Alexandre Ouairy : le peintre français qui a réussi sous une identité chinoise

Par @Culturebox
Mis à jour le 06/12/2016 à 06H30, publié le 03/05/2016 à 15H03
Alexandre Ouairy devant les oeuvres de son double chinois Tao Hongjing

Alexandre Ouairy devant les oeuvres de son double chinois Tao Hongjing

© GREG BAKER / AFP

C'est une histoire assez insolite, le peintre nantais Alexandre Ouairy a réussi sa carrière grâce à un pseudonyme chinois. Ainsi, Tao Hongjing, artiste contemporain multi-exposé à Tokyo, Paris ou New York a dopé sa côte en dupant tout le marché de l'art. L'aventure du double aura duré dix ans et permis à l'artiste de se bâtir une notoriété.

Avoir un pseudonyme pour un artiste est plutôt commun, ce qui l'est moins, c'est se faire passer pour un autre et ainsi duper le marché de l'art.

C'est ce qu'a fait Alexandre Ouairy, un peintre nantais dont les ventes ne décollaient pas, ni en Europe ni en Chine.

Suite à un voyage à Shangai en 2000, il décide de changer de nom et de se faire passer pour un artiste chinois. Tao Hongjing crée et remporte alors un certain succès dans l'Empire du milieu et à travers le monde. 

Reportage : Stéphanie Pasgrimaud et Boris Vioche

https://videos.francetv.fr/video/NI_693723@Culture

L'imposture qui rapporte 

En quelques mois, Alexandre Ouairy-Tao Hongjing et son galeriste voient la tendance s'inverser.  "On vendait une ou deux œuvres par mois, contre une ou deux par exposition avant.". Pour ajouter encore au mystère de l'artiste de génie, Alexandre Ouairy reste dans l'ombre, c'est son galeriste chinois qui répond aux interviews des journalistes.
Le véritable Tao Hongjing, philosophe chinois du Ve siècle après J-C qui a inspiré Alexandre Ouairy

Le véritable Tao Hongjing, philosophe chinois du Ve siècle après J-C qui a inspiré Alexandre Ouairy

© DR

Et  le prix de ses créations explose, atteignant près de 30 000 euros pour une sculpture quand une sérigraphie ne se vendait que 220 euros à ses débuts. 
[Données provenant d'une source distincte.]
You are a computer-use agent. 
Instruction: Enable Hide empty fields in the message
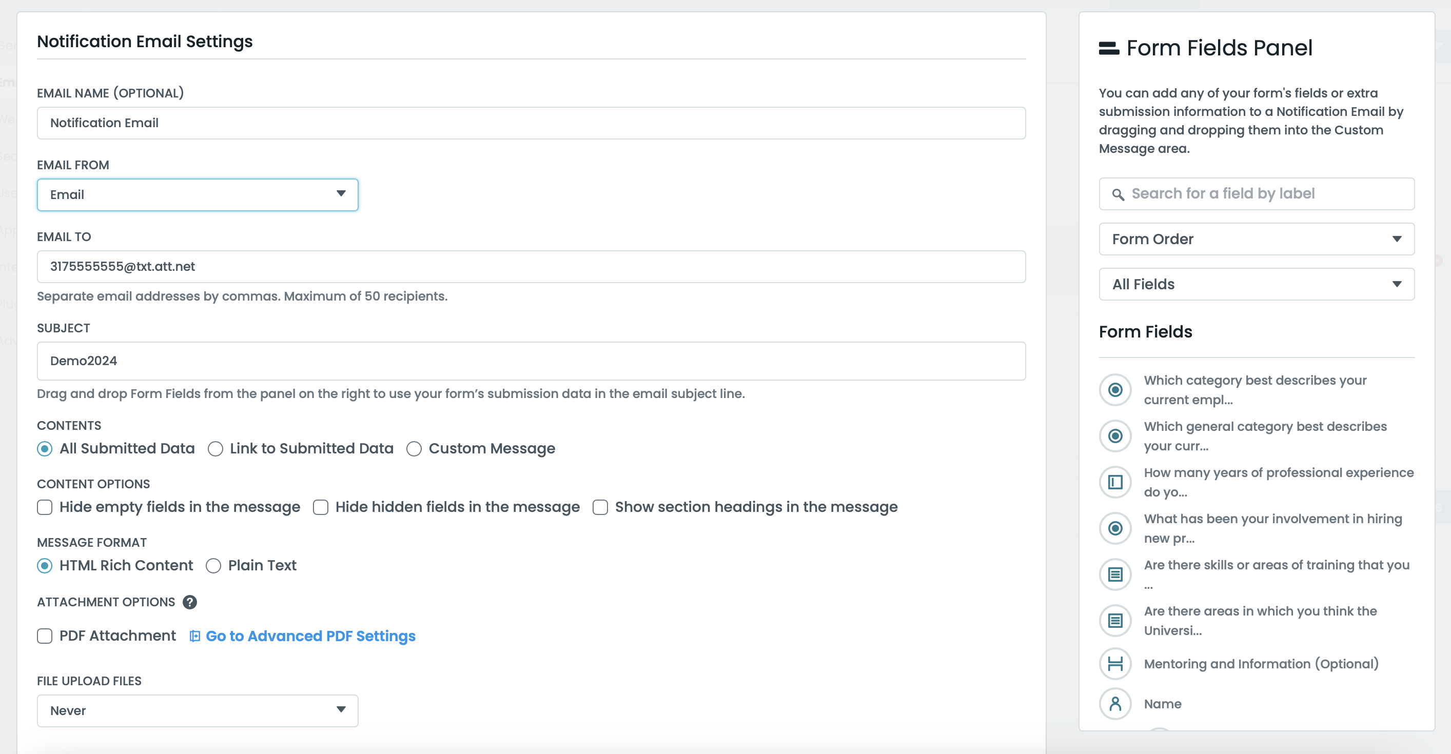pyautogui.click(x=44, y=507)
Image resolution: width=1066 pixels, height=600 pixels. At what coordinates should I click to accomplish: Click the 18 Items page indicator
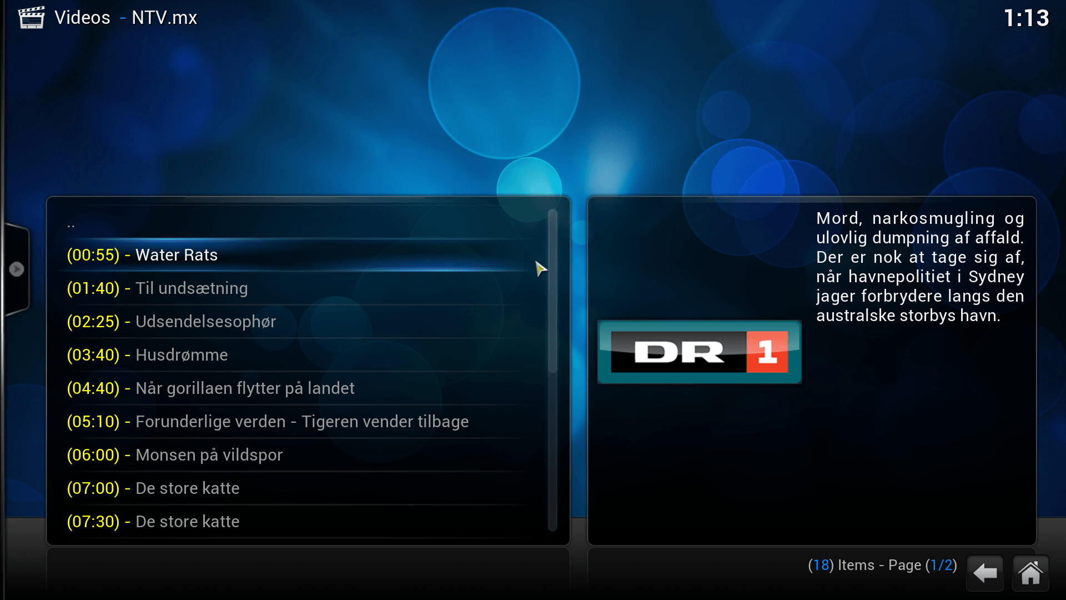(x=882, y=566)
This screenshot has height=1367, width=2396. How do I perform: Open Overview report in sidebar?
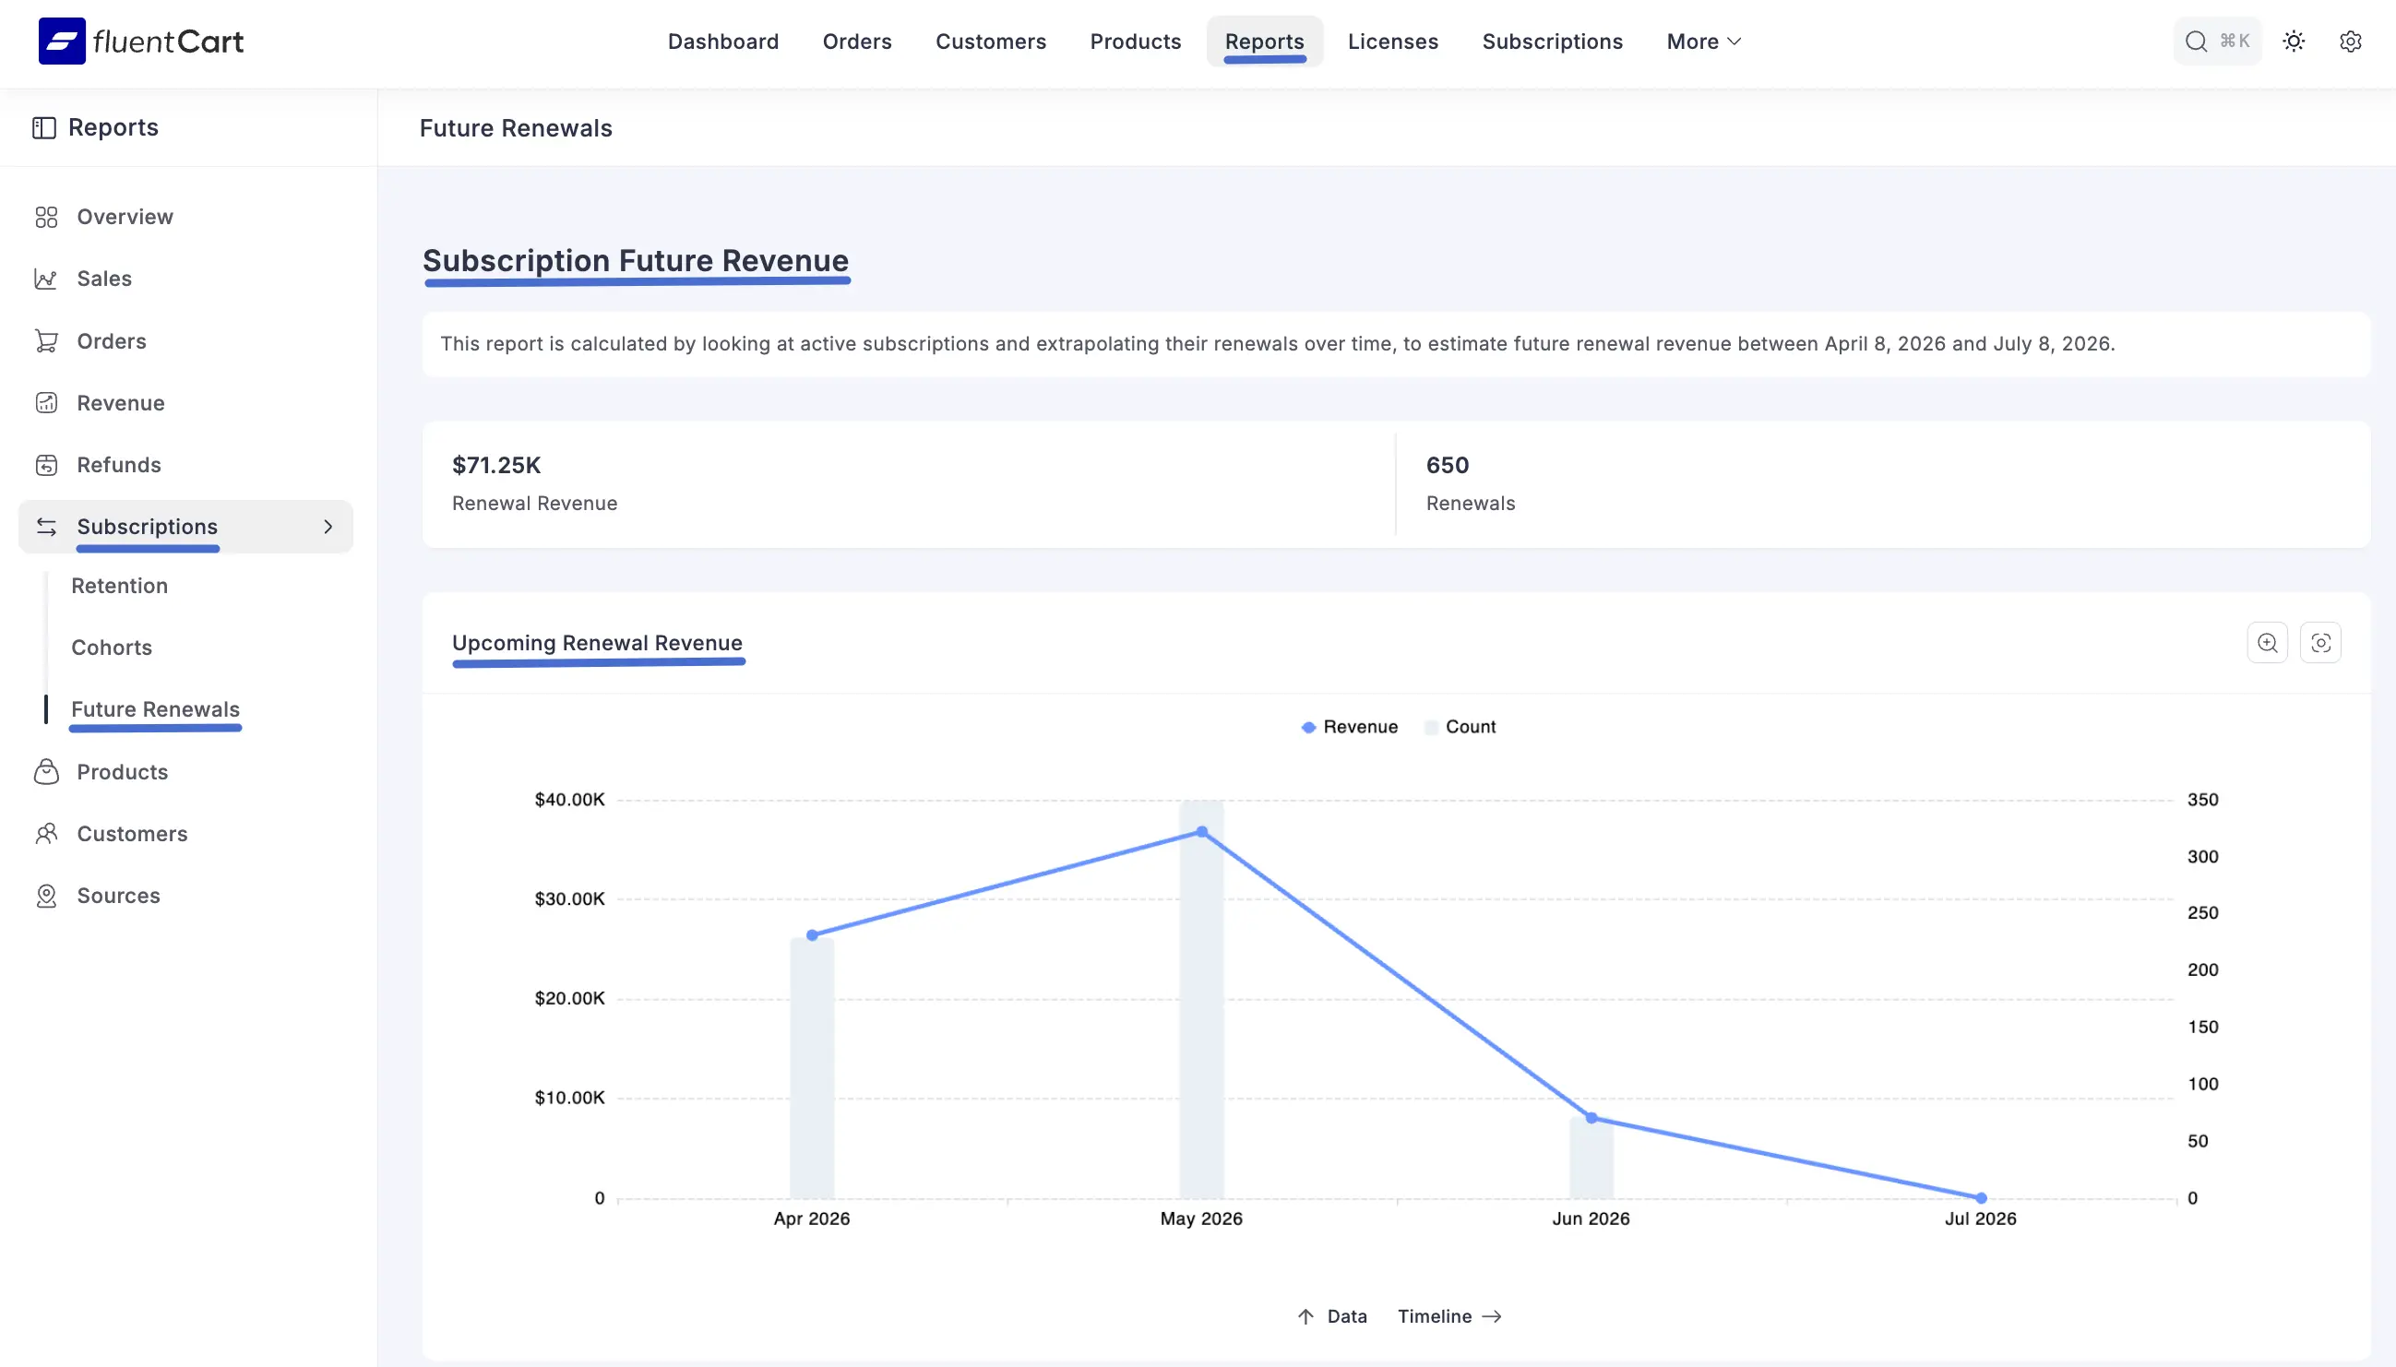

Pendant 10 ans il vit en Chine, s'imprègne de la culture asiatique et surfe sur la vague des artistes montants de Shangai. "Les artistes chinois sont devenus extrêmement chers grâce à l'engouement des collectionneurs. Il y a un côté spéculatif", conçoit-t-il
Gravure authentique de Tao Hongjing

Gravure authentique de Tao Hongjing

© France 3 / Culturebox / capture d'écran

Alexandre Ouairy à découvert

Alexandre Ouairy, 36 ans, est originaire de Nantes et a été formé aux Beaux-Arts à Grenoble. Après son aventure chinoise, l'artiste n'a plus de double. Il a laissé tomber les sculptures inspirées du bouddhisme ou les peintures sur papier de riz et son art est reconnu en tant que tel. Une évolution qu'il a mûri lors de son séjour en Chine.

Installations, néons, sculptures, tableaux, l’oeuvre de Tao Hongjing est multiple. Elle questionne les codes artistiques asiatiques et les changements économiques qui affectent la Chine. 
TITANIUM NIM  Aquarelle sur papier d'art.  72x72cm. 2014.

TITANIUM NIM  Aquarelle sur papier d'art.  72x72cm. 2014.

© Courtesy of the Artist and ifa gallery

Aujourd'hui Alexandre Ouairy a acquis une réputation honorable et expose à Paris, Bruxelles, New York ou Shanghai. "L'art conceptuel, mon domaine, suscite beaucoup plus d'intérêt qu'il y a dix ans, les différences culturelles s'étant estompées entre Chinois et étrangers. J'ai désormais acquis une notoriété suffisante", déclarait-il à l'AFP en novembre 2015. 

Alexandre Ouairy expose actuellement ses oeuvres au Art Museum of Nanjing, Nanjing (Chine), et un solo show ouvrira à Ifa gallery de Bruxelles vendredi 13 mai 2016

L'engouement pour les artistes contemporains chinois

Près de 17 créateurs chinois figurent dans le top 50 mondial de l’art sur la période juillet 2014-juin 2015, si l’on en croit une étude du cabinet Artprice. Les artistes venus de l’Empire du Milieu représentent à eux seuls 21 % des recettes mondiales, talonnant les Américains qui caracolent à 39 %.